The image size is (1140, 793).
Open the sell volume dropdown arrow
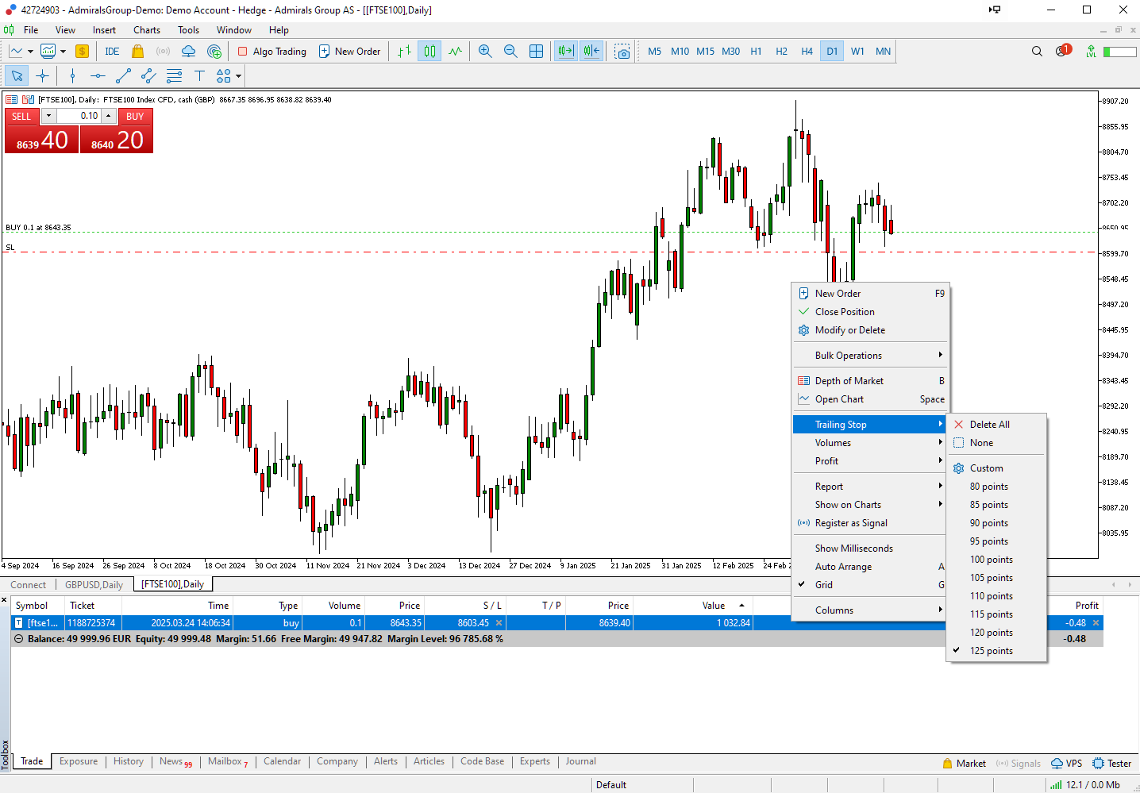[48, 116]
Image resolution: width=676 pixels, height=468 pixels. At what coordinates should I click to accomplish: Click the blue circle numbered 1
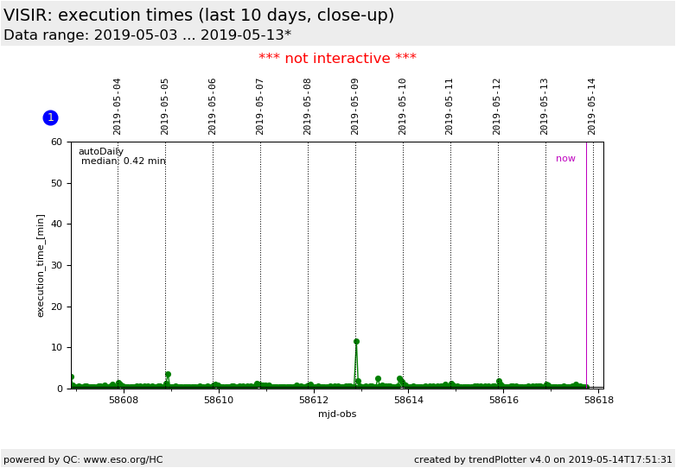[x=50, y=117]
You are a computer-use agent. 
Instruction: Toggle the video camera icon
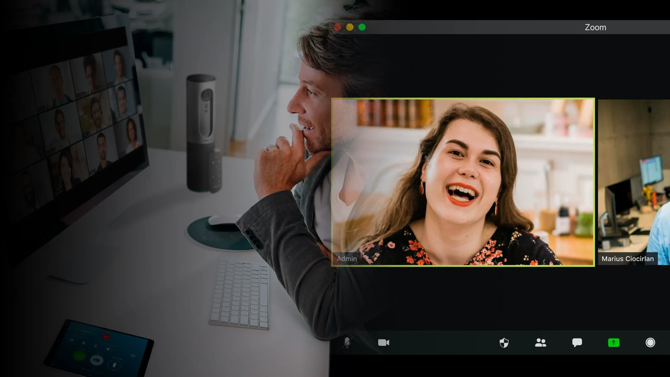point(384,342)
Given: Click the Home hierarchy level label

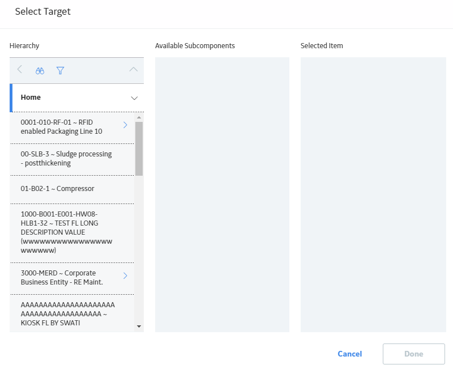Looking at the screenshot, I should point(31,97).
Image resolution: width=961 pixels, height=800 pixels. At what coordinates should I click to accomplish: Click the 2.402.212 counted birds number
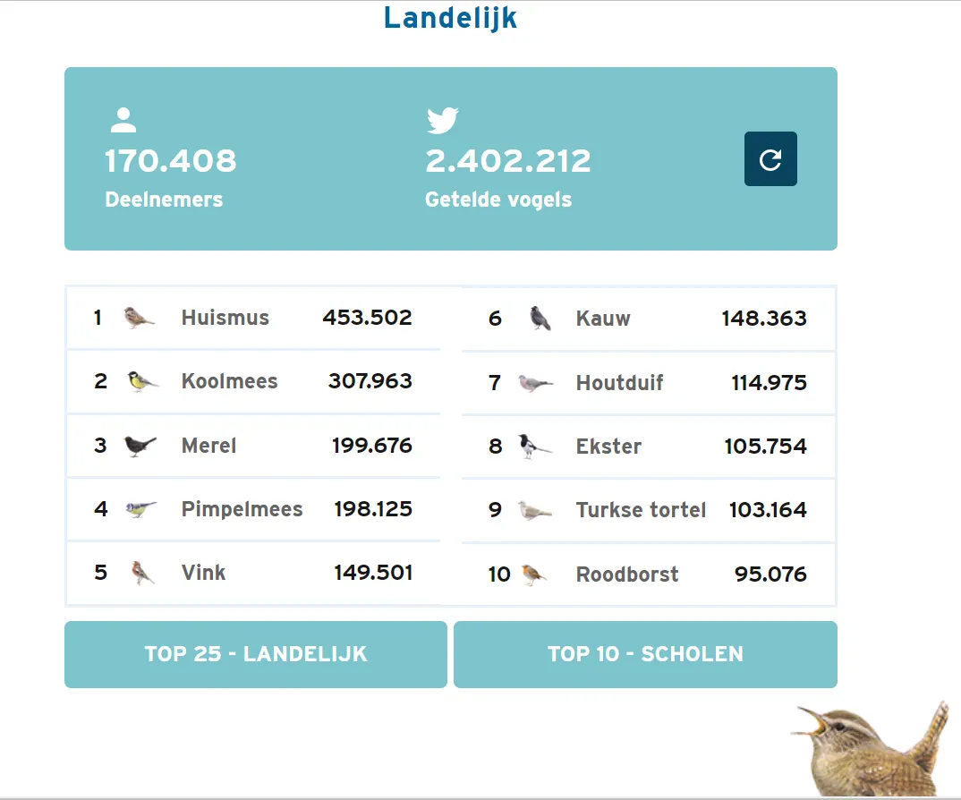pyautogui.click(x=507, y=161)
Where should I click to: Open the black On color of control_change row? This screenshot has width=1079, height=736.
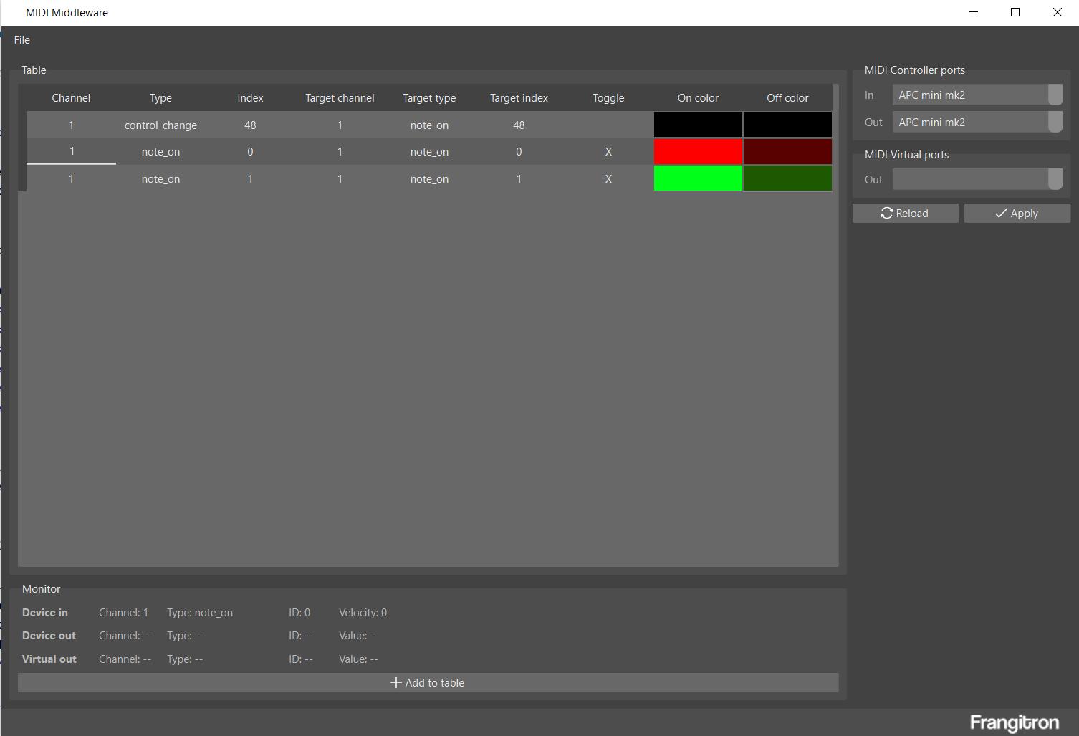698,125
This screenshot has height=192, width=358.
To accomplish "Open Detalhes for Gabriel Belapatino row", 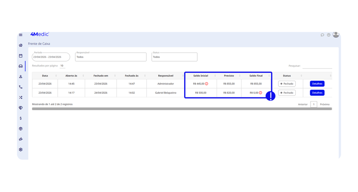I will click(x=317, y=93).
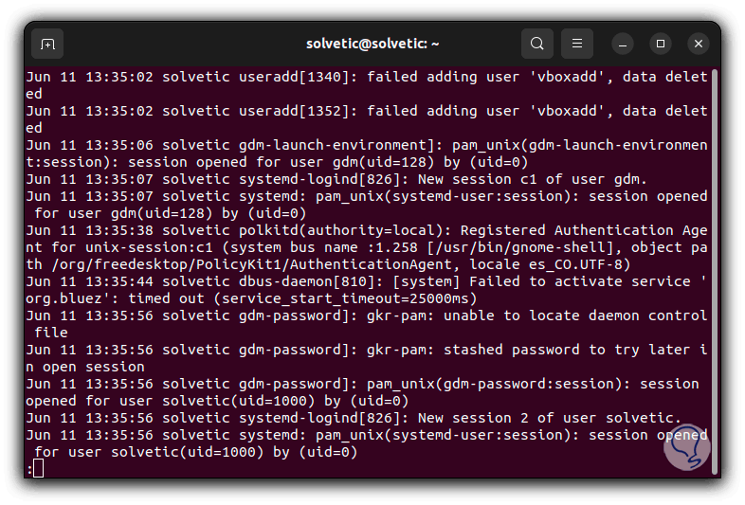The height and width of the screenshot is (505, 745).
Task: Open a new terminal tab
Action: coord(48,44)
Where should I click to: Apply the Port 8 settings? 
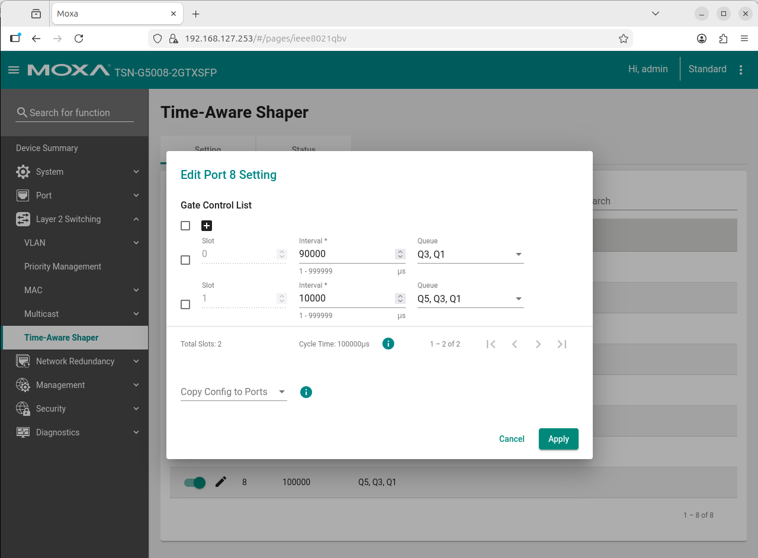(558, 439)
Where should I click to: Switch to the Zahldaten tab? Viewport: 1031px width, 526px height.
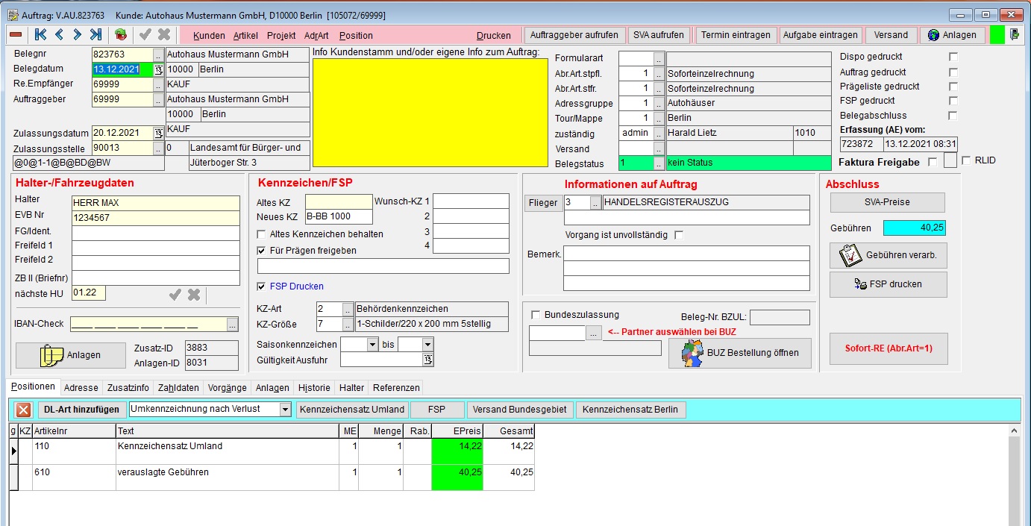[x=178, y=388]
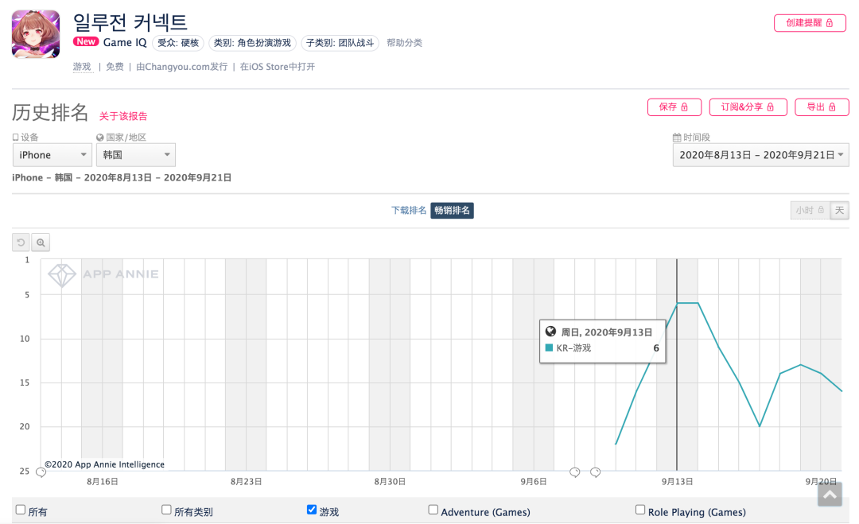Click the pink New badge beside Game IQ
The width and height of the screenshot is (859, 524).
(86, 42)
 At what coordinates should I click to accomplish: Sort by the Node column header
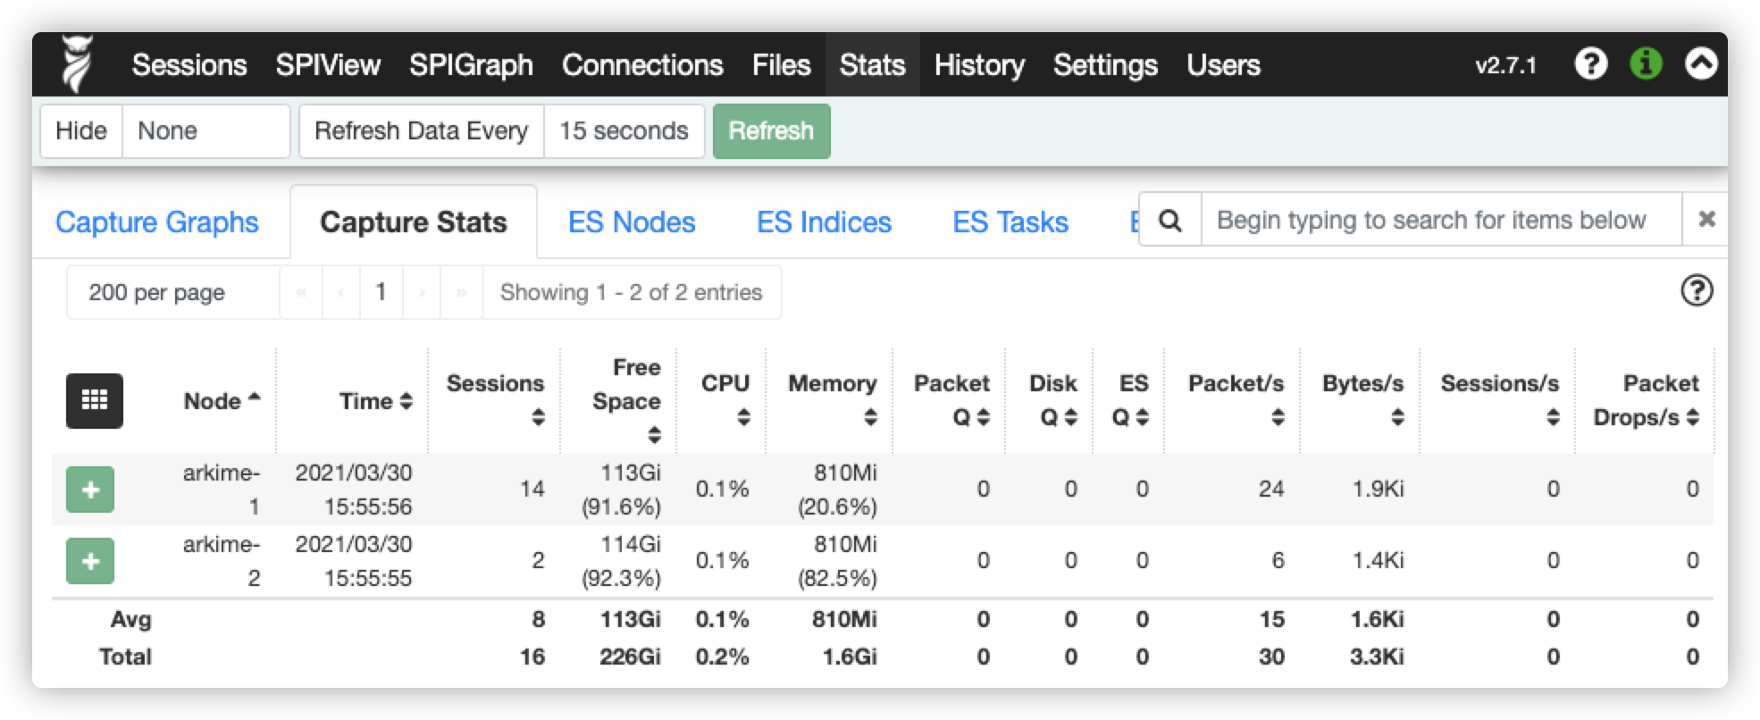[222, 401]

○ ○ ○

• EXERCISE GOAL
Given the listing above, repeat exactly the lines starting at the one with "Instruction: Toggle the video camera icon" and ending at the one with "This screenshot has height=192, width=358.", inclusive, excluding pictures.

• RESULT OF THE EXERCISE
Instruction: Toggle the video camera icon
point(384,342)
Given: Click the Home hierarchy level label

Looking at the screenshot, I should point(31,97).
Image resolution: width=961 pixels, height=800 pixels. At what coordinates should I click to accomplish: Click the 2.402.212 counted birds number
pyautogui.click(x=507, y=161)
Where should I click to: Open the black On color of control_change row? This screenshot has width=1079, height=736.
698,125
This screenshot has height=192, width=358.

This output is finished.